▶ **Material for this exercise**
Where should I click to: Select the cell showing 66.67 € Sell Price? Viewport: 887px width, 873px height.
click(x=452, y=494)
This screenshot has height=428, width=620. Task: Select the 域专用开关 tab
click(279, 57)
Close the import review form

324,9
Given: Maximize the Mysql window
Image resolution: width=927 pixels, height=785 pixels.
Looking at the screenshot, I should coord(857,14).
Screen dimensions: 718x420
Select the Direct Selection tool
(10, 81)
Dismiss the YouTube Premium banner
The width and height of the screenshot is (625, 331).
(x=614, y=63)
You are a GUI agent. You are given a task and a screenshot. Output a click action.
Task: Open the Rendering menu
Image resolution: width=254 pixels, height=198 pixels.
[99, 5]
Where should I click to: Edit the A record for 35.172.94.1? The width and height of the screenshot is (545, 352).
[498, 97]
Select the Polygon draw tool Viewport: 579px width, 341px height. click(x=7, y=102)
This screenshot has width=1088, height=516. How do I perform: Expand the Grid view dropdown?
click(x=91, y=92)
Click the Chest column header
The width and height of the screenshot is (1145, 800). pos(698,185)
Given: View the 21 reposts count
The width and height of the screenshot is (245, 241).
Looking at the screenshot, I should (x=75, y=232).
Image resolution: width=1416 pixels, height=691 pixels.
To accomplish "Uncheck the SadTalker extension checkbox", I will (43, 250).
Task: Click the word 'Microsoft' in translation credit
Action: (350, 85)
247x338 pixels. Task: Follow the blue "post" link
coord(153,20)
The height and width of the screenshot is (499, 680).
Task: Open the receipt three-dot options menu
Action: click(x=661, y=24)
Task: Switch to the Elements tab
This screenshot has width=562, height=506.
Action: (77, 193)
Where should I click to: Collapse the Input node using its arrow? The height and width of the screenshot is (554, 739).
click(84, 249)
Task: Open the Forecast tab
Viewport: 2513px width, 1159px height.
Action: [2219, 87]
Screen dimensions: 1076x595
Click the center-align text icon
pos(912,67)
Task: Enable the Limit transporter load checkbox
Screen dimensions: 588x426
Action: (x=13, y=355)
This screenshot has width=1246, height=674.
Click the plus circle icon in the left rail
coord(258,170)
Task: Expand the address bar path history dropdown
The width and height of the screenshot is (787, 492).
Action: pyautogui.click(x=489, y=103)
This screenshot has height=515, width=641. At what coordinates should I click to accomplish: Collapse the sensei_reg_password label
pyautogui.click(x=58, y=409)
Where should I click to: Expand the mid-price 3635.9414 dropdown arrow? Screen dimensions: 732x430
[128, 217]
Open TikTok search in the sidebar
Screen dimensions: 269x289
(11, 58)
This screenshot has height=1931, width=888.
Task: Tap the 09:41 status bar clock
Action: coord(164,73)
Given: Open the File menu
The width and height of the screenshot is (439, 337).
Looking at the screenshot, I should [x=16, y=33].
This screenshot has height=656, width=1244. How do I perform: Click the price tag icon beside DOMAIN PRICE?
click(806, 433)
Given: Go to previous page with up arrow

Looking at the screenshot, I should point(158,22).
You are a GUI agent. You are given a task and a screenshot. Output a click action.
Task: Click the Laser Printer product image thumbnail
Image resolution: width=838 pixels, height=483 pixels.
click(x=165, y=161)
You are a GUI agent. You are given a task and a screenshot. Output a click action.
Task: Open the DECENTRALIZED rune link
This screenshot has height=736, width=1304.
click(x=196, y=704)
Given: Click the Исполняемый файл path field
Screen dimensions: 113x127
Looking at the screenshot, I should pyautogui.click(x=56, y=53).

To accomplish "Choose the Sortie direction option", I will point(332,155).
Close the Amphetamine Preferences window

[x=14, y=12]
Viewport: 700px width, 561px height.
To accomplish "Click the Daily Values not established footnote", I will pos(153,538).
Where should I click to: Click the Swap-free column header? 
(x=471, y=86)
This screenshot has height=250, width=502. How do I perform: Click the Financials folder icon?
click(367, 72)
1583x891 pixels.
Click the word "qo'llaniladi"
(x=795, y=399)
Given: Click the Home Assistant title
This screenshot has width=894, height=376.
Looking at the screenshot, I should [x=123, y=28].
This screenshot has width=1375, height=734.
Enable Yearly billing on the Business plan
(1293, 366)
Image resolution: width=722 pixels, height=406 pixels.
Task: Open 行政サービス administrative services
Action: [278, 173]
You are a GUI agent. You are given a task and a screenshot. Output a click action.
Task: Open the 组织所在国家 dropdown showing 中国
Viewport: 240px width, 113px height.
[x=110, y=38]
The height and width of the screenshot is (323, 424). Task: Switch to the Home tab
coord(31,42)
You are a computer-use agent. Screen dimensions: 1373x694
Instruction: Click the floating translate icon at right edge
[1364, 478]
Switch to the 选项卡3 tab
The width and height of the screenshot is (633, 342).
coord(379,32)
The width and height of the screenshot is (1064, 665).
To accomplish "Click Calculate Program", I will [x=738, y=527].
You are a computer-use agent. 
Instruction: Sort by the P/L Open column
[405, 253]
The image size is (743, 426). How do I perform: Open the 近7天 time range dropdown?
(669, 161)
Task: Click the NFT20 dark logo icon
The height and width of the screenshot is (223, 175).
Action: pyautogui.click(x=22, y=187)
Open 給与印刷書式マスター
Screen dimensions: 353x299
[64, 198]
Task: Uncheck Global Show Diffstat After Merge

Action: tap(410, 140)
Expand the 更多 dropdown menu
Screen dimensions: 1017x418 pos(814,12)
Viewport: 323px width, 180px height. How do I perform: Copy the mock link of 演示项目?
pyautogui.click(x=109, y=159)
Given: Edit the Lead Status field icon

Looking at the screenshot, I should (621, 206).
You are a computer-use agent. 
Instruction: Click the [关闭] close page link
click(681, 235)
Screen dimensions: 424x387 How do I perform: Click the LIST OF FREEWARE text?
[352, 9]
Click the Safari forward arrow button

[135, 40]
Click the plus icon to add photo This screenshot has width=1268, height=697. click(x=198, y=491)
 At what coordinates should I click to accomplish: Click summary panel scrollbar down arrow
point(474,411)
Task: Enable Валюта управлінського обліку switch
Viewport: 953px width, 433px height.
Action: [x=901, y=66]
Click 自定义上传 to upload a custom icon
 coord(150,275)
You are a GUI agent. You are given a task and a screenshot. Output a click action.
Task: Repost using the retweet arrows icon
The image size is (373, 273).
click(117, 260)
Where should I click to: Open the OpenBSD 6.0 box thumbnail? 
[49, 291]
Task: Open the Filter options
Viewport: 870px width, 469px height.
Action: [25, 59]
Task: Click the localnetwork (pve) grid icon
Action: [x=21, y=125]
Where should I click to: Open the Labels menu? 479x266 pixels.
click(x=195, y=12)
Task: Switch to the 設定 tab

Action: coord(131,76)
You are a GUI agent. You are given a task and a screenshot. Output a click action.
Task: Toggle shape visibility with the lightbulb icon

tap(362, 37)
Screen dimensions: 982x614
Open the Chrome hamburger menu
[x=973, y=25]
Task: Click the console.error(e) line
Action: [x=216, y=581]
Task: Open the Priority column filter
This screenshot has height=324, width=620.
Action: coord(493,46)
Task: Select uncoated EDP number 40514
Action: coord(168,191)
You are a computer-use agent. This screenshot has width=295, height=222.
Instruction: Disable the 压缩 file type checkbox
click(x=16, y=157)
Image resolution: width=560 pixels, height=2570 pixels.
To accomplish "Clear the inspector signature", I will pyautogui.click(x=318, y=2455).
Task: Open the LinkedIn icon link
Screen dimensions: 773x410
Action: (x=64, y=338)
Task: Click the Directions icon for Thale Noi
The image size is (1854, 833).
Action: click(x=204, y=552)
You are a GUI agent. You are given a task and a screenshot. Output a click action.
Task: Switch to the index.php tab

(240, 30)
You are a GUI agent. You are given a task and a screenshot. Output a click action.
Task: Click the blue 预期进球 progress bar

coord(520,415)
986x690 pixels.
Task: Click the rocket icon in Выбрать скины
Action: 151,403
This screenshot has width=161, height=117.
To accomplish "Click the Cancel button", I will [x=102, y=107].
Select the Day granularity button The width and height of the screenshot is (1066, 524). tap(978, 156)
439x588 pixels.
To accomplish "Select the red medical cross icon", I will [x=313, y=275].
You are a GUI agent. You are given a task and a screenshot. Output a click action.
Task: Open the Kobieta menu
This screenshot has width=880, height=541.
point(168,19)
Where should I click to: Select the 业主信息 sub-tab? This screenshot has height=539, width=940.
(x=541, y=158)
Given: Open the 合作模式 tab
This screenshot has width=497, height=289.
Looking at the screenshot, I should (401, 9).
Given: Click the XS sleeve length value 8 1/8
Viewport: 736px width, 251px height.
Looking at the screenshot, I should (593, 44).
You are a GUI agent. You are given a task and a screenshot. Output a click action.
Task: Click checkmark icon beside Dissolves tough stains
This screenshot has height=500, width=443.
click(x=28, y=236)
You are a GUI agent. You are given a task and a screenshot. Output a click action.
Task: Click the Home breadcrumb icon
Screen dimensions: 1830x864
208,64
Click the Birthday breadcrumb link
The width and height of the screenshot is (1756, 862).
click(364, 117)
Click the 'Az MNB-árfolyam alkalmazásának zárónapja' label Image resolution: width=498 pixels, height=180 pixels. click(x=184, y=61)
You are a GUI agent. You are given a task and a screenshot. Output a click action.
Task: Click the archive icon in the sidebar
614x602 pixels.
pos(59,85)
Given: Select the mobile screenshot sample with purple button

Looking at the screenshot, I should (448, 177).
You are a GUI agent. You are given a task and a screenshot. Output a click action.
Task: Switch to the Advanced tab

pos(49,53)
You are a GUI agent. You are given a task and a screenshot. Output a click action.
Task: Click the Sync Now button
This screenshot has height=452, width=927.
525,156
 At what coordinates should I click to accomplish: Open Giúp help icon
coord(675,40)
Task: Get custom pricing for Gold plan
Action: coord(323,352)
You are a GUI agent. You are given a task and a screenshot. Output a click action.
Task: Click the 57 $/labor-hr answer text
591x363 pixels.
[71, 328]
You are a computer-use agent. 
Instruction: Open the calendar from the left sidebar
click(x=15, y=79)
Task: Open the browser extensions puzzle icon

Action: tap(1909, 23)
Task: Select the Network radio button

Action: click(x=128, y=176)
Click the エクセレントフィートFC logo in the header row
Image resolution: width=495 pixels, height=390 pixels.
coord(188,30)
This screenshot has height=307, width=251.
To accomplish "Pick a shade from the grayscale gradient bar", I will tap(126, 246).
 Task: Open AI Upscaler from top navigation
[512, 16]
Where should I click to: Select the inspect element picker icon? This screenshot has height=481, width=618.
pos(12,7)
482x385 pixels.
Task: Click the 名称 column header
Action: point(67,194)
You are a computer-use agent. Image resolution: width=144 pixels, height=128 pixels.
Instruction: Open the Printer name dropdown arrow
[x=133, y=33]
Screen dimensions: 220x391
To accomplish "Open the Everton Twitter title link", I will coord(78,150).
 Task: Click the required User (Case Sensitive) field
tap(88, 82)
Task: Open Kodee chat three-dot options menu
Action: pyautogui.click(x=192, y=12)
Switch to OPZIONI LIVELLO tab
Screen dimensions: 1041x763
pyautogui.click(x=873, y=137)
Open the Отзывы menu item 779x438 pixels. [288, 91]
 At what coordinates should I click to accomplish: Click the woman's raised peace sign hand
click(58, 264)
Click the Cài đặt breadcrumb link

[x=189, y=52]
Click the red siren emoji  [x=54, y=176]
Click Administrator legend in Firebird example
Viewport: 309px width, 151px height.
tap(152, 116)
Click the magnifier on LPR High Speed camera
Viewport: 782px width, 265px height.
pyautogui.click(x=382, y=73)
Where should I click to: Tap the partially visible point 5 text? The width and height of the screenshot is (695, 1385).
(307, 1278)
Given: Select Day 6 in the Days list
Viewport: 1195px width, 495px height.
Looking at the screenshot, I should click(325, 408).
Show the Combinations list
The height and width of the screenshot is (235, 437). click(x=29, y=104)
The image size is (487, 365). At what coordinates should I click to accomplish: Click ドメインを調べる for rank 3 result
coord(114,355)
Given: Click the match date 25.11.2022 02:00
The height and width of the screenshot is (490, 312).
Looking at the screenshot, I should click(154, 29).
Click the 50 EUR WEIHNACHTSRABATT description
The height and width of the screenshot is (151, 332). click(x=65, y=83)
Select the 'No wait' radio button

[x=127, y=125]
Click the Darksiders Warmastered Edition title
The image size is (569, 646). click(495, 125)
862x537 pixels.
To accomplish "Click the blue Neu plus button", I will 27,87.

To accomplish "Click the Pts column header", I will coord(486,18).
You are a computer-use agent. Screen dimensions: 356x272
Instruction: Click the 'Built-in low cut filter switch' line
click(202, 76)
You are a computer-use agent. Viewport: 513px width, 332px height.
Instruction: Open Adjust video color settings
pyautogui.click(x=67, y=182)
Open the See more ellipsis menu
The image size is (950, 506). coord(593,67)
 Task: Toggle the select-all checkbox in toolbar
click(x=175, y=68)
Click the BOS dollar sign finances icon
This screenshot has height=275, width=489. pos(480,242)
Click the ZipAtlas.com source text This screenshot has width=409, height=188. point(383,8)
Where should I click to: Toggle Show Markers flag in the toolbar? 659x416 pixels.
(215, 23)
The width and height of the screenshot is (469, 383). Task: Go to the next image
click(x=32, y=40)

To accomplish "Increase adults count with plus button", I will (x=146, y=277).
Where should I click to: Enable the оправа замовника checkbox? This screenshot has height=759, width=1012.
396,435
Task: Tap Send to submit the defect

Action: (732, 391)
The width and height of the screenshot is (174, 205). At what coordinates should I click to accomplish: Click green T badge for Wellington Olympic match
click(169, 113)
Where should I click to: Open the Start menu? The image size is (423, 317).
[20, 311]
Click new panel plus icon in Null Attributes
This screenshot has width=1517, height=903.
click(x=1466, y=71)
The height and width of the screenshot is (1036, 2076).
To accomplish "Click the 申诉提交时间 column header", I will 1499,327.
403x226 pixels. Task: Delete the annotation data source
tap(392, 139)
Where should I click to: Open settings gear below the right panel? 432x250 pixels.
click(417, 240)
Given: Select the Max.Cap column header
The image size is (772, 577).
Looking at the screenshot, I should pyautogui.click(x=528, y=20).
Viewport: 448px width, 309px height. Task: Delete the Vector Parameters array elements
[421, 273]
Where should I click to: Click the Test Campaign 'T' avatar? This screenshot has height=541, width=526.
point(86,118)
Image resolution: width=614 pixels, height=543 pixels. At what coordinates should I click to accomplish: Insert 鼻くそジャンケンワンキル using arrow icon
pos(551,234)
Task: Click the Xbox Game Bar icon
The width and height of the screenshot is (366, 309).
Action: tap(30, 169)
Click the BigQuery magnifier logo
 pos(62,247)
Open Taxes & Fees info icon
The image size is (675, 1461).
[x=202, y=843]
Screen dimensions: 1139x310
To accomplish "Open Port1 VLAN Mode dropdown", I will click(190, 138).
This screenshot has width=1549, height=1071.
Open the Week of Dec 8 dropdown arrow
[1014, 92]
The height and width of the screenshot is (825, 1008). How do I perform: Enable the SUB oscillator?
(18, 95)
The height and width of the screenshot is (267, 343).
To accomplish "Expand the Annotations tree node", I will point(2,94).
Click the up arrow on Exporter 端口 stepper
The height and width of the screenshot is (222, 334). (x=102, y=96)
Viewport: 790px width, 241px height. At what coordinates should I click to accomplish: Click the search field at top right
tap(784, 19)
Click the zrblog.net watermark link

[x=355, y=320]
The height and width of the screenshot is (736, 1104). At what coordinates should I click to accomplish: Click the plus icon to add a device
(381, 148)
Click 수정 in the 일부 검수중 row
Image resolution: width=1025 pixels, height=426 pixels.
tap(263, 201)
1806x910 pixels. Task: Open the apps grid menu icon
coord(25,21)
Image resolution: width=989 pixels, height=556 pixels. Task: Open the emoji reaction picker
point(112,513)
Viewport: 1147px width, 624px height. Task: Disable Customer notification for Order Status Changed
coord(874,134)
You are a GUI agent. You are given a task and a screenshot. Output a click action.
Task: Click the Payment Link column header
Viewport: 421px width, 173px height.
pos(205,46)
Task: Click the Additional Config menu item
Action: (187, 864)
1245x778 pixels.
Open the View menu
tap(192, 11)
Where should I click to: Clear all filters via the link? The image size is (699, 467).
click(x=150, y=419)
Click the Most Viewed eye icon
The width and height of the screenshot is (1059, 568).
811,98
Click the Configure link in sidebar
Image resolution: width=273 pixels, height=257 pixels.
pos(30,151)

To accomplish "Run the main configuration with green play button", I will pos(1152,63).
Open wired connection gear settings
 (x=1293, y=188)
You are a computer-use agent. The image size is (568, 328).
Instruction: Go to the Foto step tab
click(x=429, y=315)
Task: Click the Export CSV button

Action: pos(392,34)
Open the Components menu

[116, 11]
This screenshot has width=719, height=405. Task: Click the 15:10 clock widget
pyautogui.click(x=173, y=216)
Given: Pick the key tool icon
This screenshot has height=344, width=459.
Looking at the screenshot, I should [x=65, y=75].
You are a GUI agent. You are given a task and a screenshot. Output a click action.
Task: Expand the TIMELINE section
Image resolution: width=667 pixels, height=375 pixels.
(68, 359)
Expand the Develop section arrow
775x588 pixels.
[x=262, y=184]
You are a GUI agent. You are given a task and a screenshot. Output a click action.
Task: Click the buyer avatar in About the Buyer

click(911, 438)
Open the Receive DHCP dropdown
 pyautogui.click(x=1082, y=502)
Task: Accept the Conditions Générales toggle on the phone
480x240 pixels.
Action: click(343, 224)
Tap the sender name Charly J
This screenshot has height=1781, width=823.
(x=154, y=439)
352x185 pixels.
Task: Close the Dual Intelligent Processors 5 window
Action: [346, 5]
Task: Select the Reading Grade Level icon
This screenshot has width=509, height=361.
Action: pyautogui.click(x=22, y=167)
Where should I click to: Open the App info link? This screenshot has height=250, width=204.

▶ **Brief**
The answer must hold exactly the lines of the entries above, from the first line through the line that contains "Task: Open the Rendering menu", and no others.

▶ **Task response**
Where should I click to: Select the cell showing 66.67 € Sell Price? Viewport: 887px width, 873px height.
click(x=452, y=494)
This screenshot has height=428, width=620. Task: Select the 域专用开关 tab
click(279, 57)
Close the import review form

324,9
Given: Maximize the Mysql window
Image resolution: width=927 pixels, height=785 pixels.
Looking at the screenshot, I should coord(857,14).
Screen dimensions: 718x420
Select the Direct Selection tool
(10, 81)
Dismiss the YouTube Premium banner
The width and height of the screenshot is (625, 331).
(x=614, y=63)
You are a GUI agent. You are given a task and a screenshot. Output a click action.
Task: Open the Rendering menu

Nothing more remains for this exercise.